AIM OF THE EXERCISE. Please keep pictures out and return the lines below exactly, from the one holding "Image resolution: width=1568" through the last, both included.

GIVEN DATA.
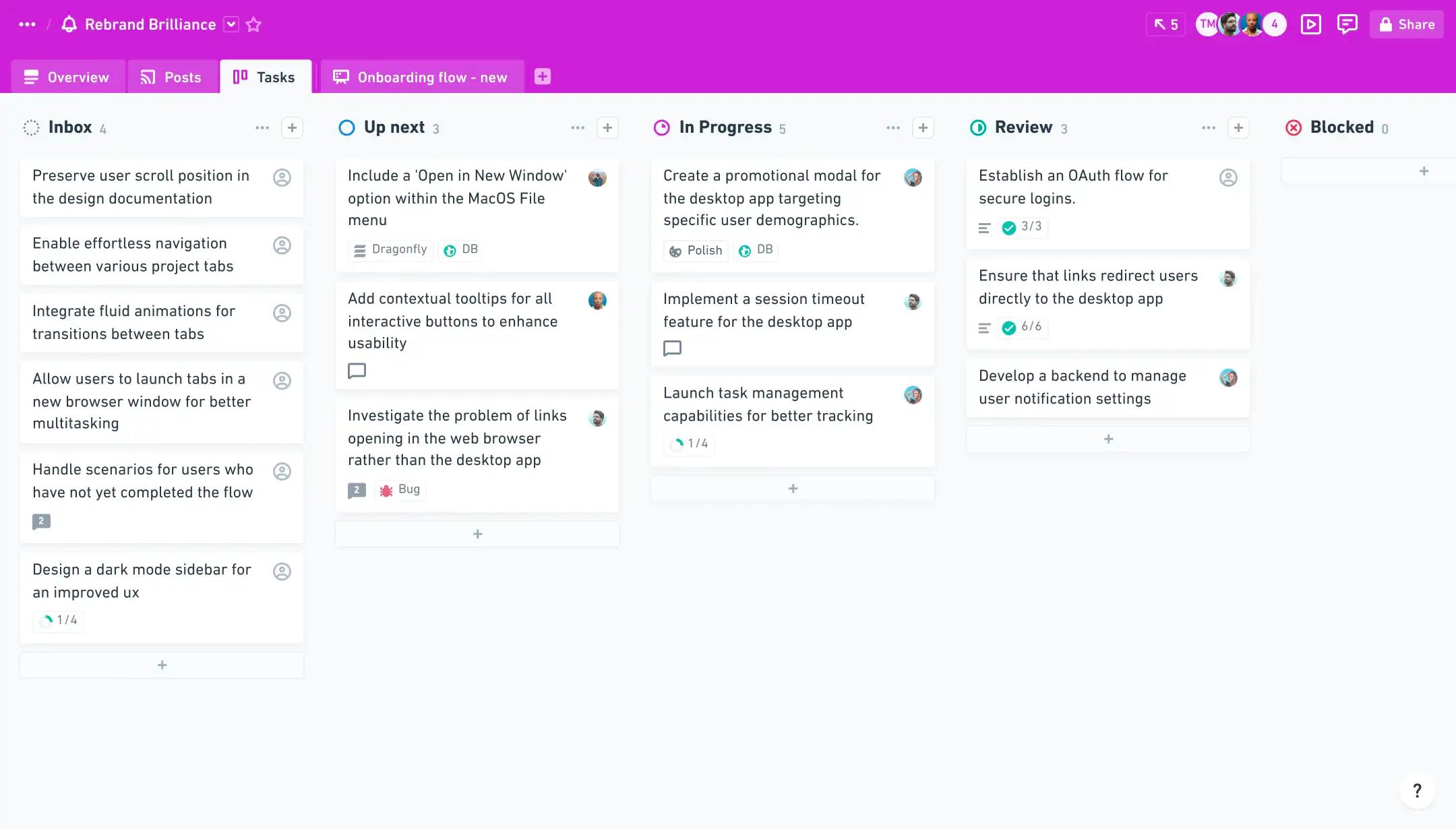This screenshot has width=1456, height=829.
Task: Open the Inbox column options menu
Action: (262, 128)
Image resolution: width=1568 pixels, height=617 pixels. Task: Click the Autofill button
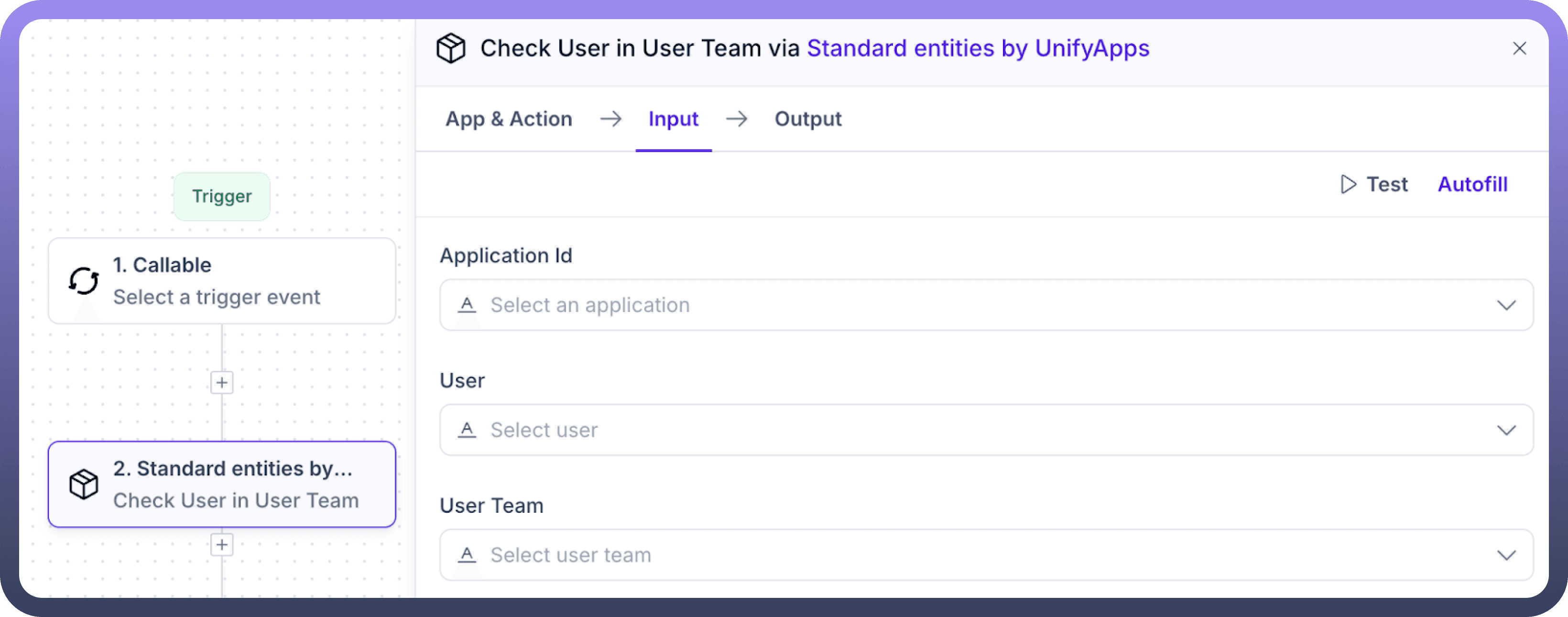pyautogui.click(x=1472, y=184)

REPLY.
Image resolution: width=1568 pixels, height=617 pixels. Task: Click the Autofill button
pyautogui.click(x=1472, y=184)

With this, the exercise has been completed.